How do I know if my
friend is being abused?
Have you seen evidence of injuries?
Have you accepted her explanations
for her black eyes, bruises or broken bones?
Does she miss work frequently?
Does her partner show an unusual
amount of control over her life?
Have you noticed changes in her or
her children's behavior?
Does her partner embarrass or
ridicule her in public?
Does her partner blame her for the
way he acts or the things he says?
- Knowing that someone you care about is being
hurt by her partner is frustrating and frightening. It often reminds us of our own past or
on-going problems; and it is important for you to remember to take care of yourself. Below
are some suggestions about what you can do, as a friend, to help someone who is being
battered.
- Believe your friend. She is probably telling
you less than what really happened.
- Don't blame her for the abuse. She is not
responsible for being abused and does not deserve to be abused. Remember that it is
difficult to leave an abusive relationship.
- She needs to tell her story in her own time
and at her own pace. Listen to her and let her know you care about her and that she is not
alone. Take the time to talk with her privately and ask about suspicious bruises or fights
that you know about.
- Validate her feelings. Abuse is awful, scary,
embarrassing and hurtful. Feeling "crazy," afraid and helpless are a very
natural reaction to a terrible situation.
- Help her make safety plans. Help her find a
safe place to go, or a place to store money and important documents. Let her use your
phone if she needs to make calls. Agree to call the police when needed. If necessary,
designate a code word that she can use to indicate the need for you to call the police.
Take care of her children if she asks you to, and you feel you can.
- Assault is a crime. If you suspect that abuse
is occurring, call 911.
- Don't tell anyone else what she has told you
about being abused. The abuser may hurt her if he hears rumors that she is telling people.

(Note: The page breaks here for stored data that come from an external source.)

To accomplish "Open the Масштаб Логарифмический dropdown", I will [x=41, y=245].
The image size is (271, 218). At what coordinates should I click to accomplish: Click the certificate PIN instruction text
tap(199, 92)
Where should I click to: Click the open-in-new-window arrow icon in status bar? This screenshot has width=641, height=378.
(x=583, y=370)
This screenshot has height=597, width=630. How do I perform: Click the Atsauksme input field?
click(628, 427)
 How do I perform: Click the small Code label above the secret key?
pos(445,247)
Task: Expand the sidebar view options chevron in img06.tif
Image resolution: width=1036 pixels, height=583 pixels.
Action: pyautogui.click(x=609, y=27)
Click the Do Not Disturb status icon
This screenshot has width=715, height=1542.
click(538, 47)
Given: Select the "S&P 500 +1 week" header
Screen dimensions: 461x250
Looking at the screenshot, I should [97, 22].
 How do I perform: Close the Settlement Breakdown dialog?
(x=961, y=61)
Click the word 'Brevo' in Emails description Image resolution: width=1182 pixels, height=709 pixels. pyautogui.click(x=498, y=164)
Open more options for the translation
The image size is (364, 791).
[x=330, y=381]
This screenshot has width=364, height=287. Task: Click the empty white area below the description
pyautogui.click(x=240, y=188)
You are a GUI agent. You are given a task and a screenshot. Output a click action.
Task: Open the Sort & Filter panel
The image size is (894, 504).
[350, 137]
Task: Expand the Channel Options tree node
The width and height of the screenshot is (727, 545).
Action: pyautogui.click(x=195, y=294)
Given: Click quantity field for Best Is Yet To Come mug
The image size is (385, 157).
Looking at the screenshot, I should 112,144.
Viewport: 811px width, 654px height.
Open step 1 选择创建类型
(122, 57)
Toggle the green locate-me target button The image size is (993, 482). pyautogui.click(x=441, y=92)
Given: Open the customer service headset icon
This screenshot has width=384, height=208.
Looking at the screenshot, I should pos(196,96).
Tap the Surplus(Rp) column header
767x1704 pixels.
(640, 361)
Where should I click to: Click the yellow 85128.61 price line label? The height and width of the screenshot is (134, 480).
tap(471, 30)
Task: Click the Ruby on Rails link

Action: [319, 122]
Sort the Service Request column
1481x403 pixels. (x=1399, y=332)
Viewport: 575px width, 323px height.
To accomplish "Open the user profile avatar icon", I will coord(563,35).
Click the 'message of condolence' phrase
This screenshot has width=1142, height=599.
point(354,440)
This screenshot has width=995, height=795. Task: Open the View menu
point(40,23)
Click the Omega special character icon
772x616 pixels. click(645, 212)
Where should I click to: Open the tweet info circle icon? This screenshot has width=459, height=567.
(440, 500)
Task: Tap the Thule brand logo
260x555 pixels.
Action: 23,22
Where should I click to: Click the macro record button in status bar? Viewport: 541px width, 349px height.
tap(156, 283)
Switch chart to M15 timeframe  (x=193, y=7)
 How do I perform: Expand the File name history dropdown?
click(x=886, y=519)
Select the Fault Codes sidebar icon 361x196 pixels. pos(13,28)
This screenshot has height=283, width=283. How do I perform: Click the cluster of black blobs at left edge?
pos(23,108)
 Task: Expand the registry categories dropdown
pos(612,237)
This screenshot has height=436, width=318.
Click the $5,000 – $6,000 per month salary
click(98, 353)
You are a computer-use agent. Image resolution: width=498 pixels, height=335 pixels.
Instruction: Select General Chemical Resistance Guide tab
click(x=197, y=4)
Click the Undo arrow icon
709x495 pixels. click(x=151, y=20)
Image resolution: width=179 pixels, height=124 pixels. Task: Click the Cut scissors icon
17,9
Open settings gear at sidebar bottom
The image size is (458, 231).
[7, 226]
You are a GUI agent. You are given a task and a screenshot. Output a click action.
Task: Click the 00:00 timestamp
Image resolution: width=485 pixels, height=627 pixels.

Do not confront the abuser using information she has shared with you, unless she gives you
permission.
- If it is safe to, make strong statements
against violence in your social circles. A battered woman who hears these statements may
be encouraged to find help.
- Educate Yourself
You will most likely become frustrated unless you understand the dynamics of domestic
violence. The pages listed in the domestic violence index give helpful information about
the patterns of abuse, characteristics of abused women, examples of verbal, emotional, and
financial abuse. You will not be able to help a battered person unless you are well
informed.
- Listen to her
Let her know that you care and are willing to listen without trying to extract information
she is not ready or willing to share. Take her concerns, feelings, and fears seriously;
never discount or minimize them. Never blame her for the situation; help her to realize
that everyone is accountable for their own actions and that nothing she may have said or
done deserves or excuses abuse of any kind. Battering is never an appropriate response to
any situation.
- Let her make her own decisions.
It is empowering to know that someone trusts your judgment and believes in your ability to
find solutions to the problem. Trust her to make the right choices for herself. Tell her
you respect her courage and her determination.
- Encourage and help her develop a safety
plan.
Agree with her concerns for her safety as well as that of her children. Offer your
assistance in developing a plan that may even include you. Help her look ahead to a plan
of action should the abuser become violent again. Suggest that she have an "escape
bag" somewhere which might include an extra set of car keys, ID documents, birth
certificates, insurance cards, etc. in case she needs them.
- Encourage her to break the isolation.
One of the most effective "tools" for abusers is the isolation from family,
friends, co-workers, church friends, or any type of support system. Assist her in finding
a agency that offers counseling and support groups free of charge to the victim. Make her
aware of how isolated she is.
- Encourage her to take threats
seriously.
Express your concern for her safety and never minimize threats made by the abuser.
Remember, however, that the most dangerous time for a victim is when they decide to leave.
Approximately 40% of all female homicides that occur in our country in any given year
happen when a woman decides to leave. Respect her judgment as to the right time to leave.
Leaving such a situation is a process, and the time must be right.
- Be there for her - but BE CAREFUL.
If you make promises, make sure you are able to follow through with them. Think carefully
about what you are willing and able to do to help. If you are able to make offers of
assistance, do so.
|
Common Myths about
Domestic Violence
A friend's perspective
Why should I get involved in her
problem--isn't it just a family matter?
Domestic violence is not just a family problem, it is a crime.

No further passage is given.